ISSUE: WoN the rights provided for by the Convention are supplemented or modified by any historic rights, including within the area marked by the ‘nine-dash line’ on Chinese maps

Held: NO, the Convention superseded any historic rights or other sovereign rights or jurisdiction in excess of the limits imposed therein. (paragraph 278).

Ratio: (Paragraph 268) On this issue, the Tribunal notes that historic rights are, in most instances, exceptional rights. They accord a right that a State would not otherwise hold, were it not for the operation of the historical process giving rise to the right and the acquiescence of other States in the process. It follows from this, however, that the exercise of freedoms permitted under international law cannot give rise to a historic right; it involves nothing that would call for the acquiescence of other States and can only represent the use of what international law already freely permits.

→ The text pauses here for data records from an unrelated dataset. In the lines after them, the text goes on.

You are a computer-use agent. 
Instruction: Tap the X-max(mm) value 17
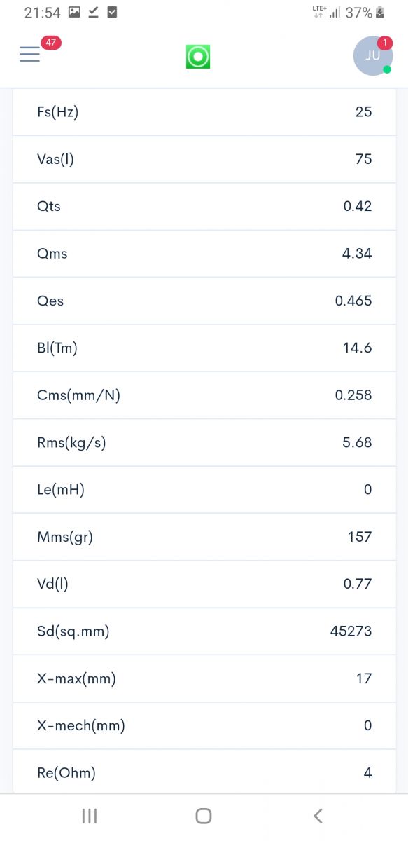[x=364, y=678]
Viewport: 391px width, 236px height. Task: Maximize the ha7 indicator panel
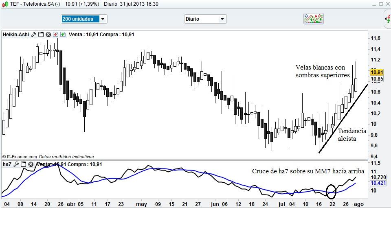coord(24,164)
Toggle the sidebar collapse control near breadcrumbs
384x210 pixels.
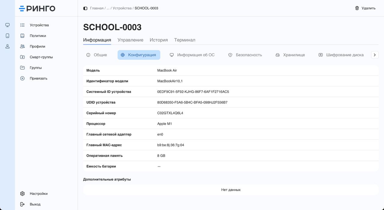click(x=85, y=8)
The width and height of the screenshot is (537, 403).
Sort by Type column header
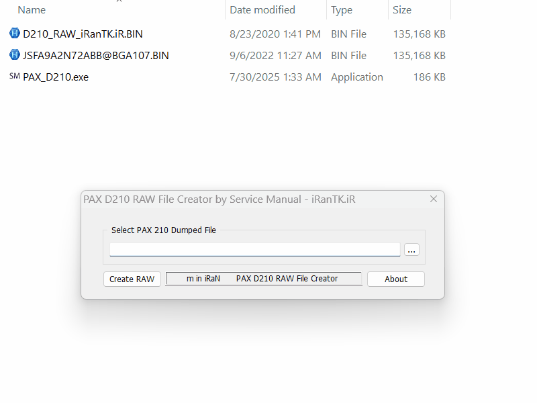pos(342,10)
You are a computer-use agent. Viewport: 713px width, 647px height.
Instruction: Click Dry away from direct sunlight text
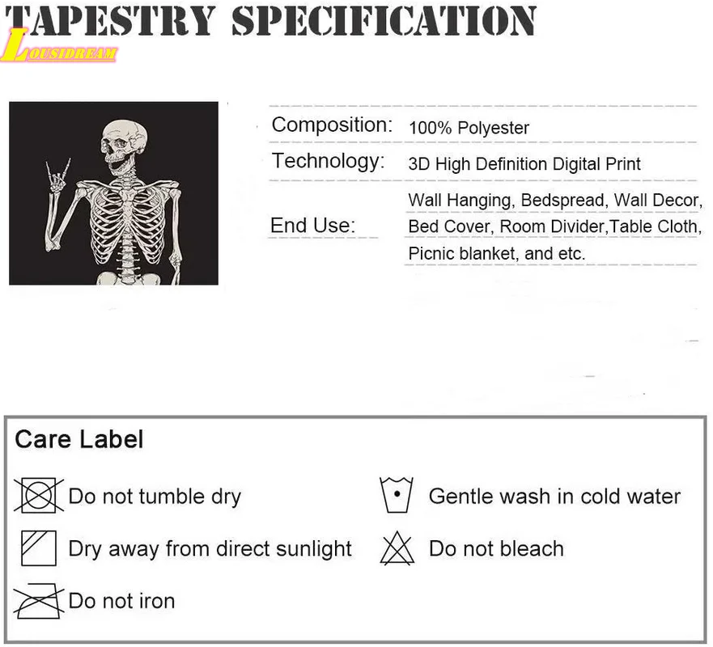pyautogui.click(x=210, y=548)
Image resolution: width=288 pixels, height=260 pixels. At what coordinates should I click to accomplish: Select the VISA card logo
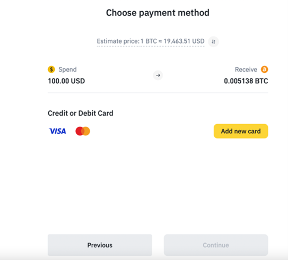[x=57, y=131]
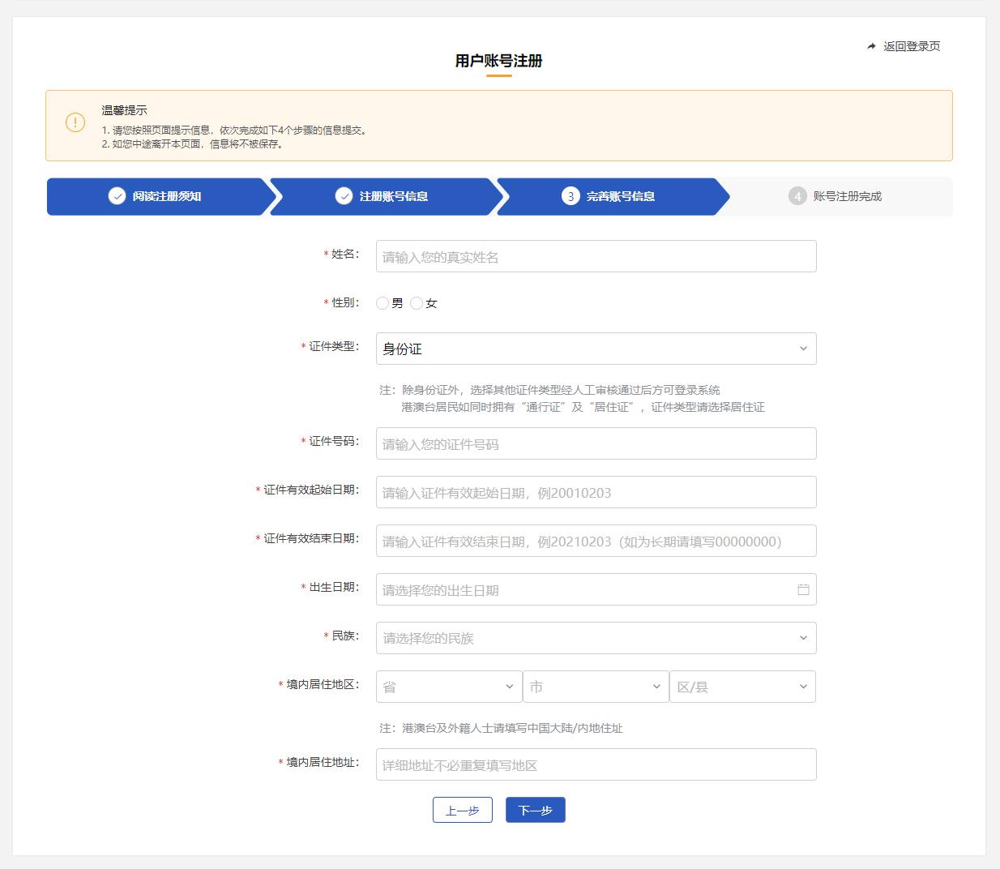This screenshot has height=869, width=1000.
Task: Click the checkmark icon on 注册账号信息 step
Action: tap(344, 196)
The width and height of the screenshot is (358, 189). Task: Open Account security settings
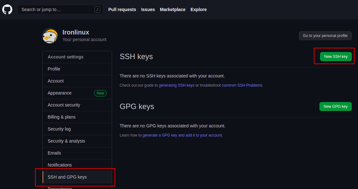coord(64,105)
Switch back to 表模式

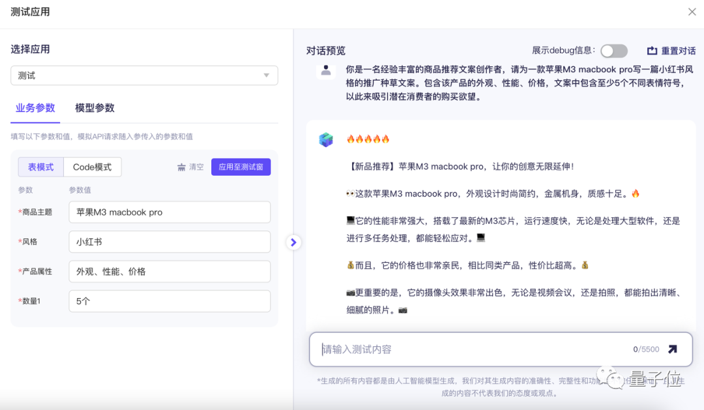[x=40, y=167]
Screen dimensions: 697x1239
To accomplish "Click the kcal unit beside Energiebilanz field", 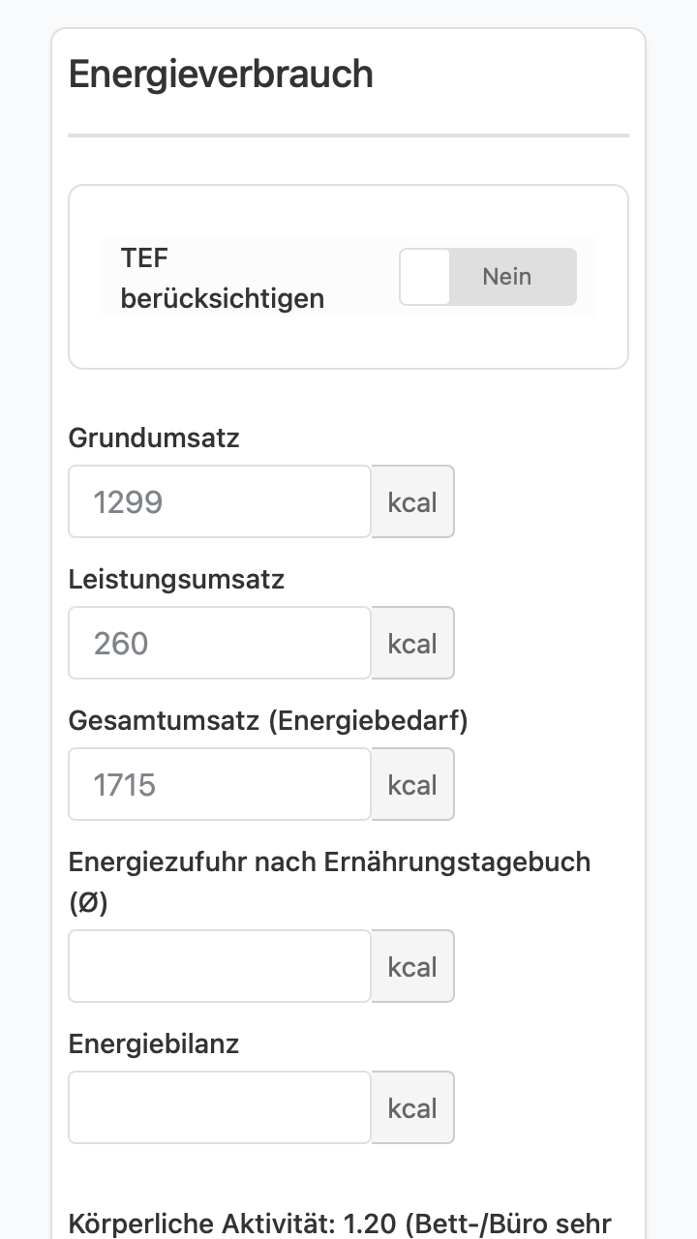I will point(413,1107).
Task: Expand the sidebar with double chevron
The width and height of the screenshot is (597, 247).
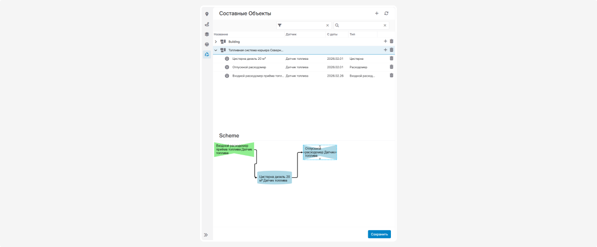Action: coord(206,235)
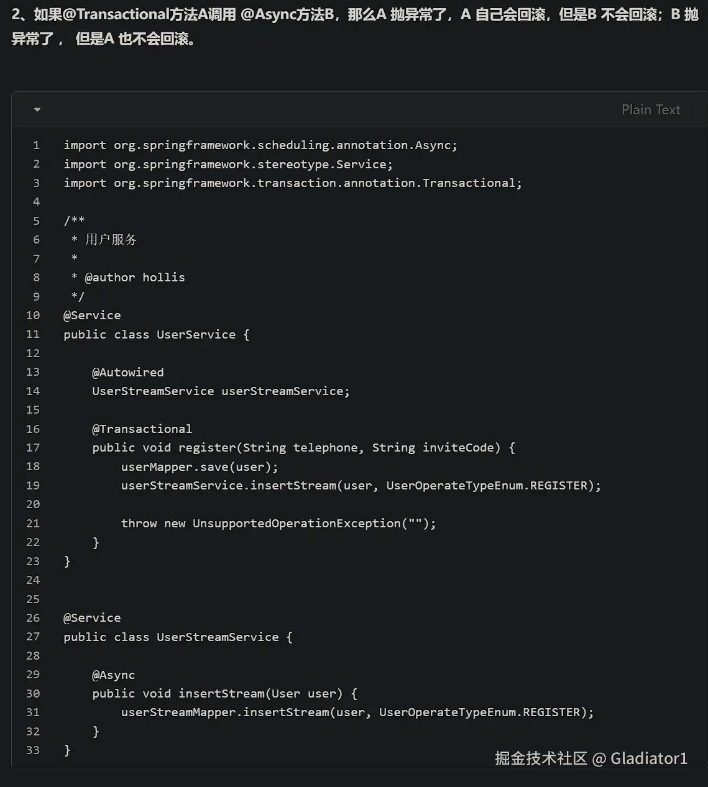
Task: Click the Transactional import statement line
Action: pos(292,183)
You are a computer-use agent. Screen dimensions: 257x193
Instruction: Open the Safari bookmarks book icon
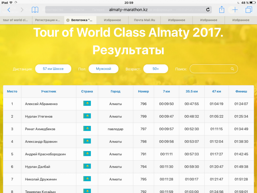coord(35,10)
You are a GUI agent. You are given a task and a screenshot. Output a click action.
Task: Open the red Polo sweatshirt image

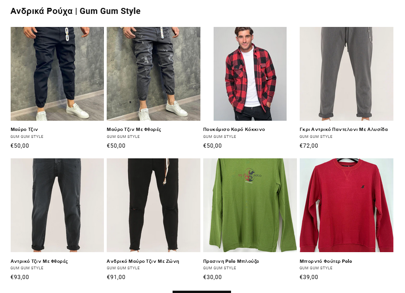[x=347, y=205]
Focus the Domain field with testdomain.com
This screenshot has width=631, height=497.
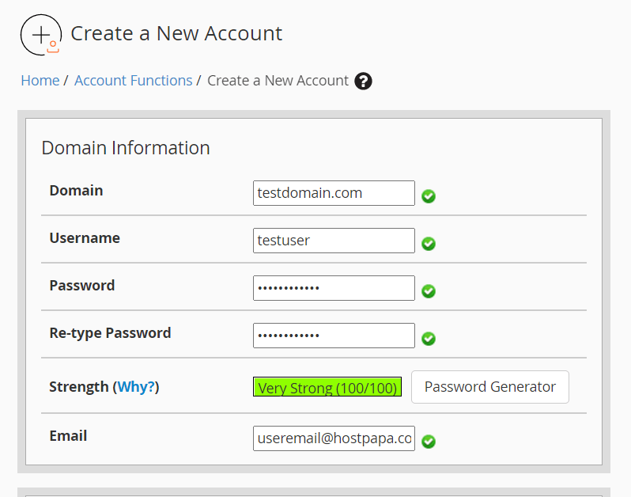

(Paragraph 270) Historical navigation and fishing, beyond the territorial sea, cannot therefore form the basis for the emergence of a historic right. As the Chamber in Gulf of Maine recognised with respect to historic U.S. fishing on the Georges Bank, such activity was merely the exercise of freedoms already permitted by international law. Evidence that merely points to even very intensive Chinese navigation and fishing in the South China Sea would be insufficient. Instead, in order to establish historic rights in the waters of the South China Sea, it would be necessary to show that China had engaged in activities that deviated from what was permitted under the freedom of the high seas and that other States acquiesced in such a right. In practice, to establish the exclusive historic right to living and non-living resources within the ‘nine-dash line’, which China now appears to claim, it would be necessary to show that China had historically sought to prohibit or restrict the exploitation of such resources by the nationals of other States and that those States had acquiesced in such restrictions. In the Tribunal’s view, such a claim cannot be supported. The Tribunal is unable to identify any evidence that would suggest that China historically regulated or controlled fishing in the South China Sea, beyond the limits of the territorial sea. With respect to the non-living resources of the seabed, the Tribunal does not even see how this would be theoretically possible. Seabed mining was a glimmer of an idea when the Seabed Committee began the negotiations that led to the Convention. Offshore oil extraction was in its infancy and only recently became possible in deep water areas. Indeed, the China National Offshore Oil Corporation itself was only founded in 1982, the same year that China signed the Convention. With respect to the seabed, the Tribunal does not see any historical activity that could have been restricted or controlled, and correspondingly no basis for a historic right.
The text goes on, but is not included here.